[R] Problem plotting curve on survival curve

Mon Mar 3 15:53:14 CET 2008

Calum had a long question about drawing survival curves after fitting a Weibull 
model, using pweibull, which I have not reproduced.

It is easier to get survival curves using the predict function.  Here is a
simple example:

> library(survival)
> tfit <- survreg(Surv(time, status) ~ factor(ph.ecog), data=lung)
> table(lung$ph.ecog)
   0    1    2    3 <NA> 
  63  113   50    1    1 

> tdata <- data.frame(ph.ecog=factor(0:3))
> qpred <- predict(tfit, newdata= tdata, type='quantile', p=1:99/100)
> matplot(t(qpred), 99:1/100, type='l')

  The result of predict is a matrix with one row per group and one column per 
quantile.  The final plot uses "99:1" so as to show 1-F(t) = S(t) rather than F.
Don't ask for the 1.0 quantile BTW -- it is infinity and I doubt you want the 
plot to stretch out that far.  The 0.0 quantile can also have issues due to the 
implicit log transform used in many distributions.  
   If I had not used the newdata argument, we would get 227 rows in the result, 
one for each subject.  That is, 63 copies of the ph.ecog==0 curve, 113 of the 
ph.ecog==1 curve, ...  The above fit assumed a common shape for the 4 groups, 
you can add a "+ strata(ph.ecog)" term to have a separate scale for each group; 
this would give the same curves as 4 separate fits to the subgroups.
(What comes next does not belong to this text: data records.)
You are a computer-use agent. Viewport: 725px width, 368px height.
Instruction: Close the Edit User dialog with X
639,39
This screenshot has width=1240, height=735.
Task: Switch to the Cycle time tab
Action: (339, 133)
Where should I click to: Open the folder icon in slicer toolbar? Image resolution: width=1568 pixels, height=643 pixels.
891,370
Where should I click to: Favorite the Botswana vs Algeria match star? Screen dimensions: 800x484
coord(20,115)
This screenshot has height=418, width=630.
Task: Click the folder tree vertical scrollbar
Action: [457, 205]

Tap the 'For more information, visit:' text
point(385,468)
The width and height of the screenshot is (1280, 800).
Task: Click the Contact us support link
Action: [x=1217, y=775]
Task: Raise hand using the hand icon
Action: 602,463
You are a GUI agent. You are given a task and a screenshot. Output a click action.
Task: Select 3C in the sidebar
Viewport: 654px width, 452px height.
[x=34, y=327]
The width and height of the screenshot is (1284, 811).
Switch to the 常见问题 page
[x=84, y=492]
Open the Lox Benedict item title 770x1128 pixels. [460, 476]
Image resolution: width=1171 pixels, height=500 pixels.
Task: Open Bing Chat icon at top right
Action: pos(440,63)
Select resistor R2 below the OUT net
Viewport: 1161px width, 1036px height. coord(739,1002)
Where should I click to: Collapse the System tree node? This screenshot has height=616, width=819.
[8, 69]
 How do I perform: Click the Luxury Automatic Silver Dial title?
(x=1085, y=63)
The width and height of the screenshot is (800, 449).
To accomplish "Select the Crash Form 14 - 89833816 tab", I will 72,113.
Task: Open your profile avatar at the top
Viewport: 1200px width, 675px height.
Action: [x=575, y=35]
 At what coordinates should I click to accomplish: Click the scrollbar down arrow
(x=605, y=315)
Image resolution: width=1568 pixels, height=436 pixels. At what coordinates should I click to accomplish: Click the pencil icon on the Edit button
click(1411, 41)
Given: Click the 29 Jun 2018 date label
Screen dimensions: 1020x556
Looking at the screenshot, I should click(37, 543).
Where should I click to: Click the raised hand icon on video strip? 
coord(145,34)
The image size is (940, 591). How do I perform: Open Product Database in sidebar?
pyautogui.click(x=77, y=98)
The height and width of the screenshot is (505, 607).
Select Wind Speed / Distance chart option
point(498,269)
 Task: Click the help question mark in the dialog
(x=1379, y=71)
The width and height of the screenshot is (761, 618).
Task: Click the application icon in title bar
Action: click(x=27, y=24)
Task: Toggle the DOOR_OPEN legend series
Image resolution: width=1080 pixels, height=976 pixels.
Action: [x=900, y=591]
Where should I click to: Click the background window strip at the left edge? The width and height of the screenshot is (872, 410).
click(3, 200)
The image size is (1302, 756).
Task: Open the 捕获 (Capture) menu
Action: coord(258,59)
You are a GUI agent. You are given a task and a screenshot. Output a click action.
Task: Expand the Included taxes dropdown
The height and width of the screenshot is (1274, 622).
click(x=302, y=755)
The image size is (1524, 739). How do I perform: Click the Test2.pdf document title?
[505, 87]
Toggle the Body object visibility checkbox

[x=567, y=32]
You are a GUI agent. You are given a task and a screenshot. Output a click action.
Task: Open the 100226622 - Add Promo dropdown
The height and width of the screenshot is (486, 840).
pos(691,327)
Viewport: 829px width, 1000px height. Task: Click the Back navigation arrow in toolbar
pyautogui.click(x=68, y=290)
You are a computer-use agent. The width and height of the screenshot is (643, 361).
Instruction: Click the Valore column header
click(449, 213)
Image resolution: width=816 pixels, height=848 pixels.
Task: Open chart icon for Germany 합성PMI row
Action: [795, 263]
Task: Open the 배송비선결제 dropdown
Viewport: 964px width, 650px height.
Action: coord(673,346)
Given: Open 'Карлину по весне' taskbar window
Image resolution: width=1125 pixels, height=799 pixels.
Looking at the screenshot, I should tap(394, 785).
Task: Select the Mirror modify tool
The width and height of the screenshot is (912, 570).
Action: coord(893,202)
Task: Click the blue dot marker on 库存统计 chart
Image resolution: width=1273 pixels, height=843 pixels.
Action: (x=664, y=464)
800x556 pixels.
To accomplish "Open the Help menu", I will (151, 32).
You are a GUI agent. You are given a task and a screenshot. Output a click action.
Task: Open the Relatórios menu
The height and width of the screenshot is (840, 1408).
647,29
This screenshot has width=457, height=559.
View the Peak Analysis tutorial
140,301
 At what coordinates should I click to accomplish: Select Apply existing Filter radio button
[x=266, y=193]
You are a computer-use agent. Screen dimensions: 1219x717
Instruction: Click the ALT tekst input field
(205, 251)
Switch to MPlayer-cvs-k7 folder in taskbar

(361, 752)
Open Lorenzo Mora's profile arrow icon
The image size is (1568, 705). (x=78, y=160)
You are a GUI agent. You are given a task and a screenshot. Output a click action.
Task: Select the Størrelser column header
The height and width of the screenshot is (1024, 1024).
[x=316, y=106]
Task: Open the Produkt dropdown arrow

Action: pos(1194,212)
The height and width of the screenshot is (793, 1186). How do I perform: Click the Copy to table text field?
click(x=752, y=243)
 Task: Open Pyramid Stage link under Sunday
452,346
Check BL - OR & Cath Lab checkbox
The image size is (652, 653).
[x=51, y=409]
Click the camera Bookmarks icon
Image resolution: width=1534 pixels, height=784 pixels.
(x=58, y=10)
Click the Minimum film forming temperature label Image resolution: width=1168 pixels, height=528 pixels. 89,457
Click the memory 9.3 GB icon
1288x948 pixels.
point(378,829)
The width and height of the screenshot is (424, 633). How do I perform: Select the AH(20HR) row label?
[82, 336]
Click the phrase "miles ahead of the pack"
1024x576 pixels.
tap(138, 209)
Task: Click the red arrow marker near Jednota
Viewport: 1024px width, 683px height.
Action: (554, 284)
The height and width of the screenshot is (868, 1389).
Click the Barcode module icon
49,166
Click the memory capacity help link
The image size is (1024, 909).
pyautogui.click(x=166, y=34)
  There are several advantages to using the predict function.  The first is that 
the code does not need to change if you decide to use a different distribution.  
The second is that you can add the "se.fit=T" argument to get confidence bounds 
for the curves.  (A couple more lines for your matplot call of course).

	Terry Therneau
	Mayo Clinic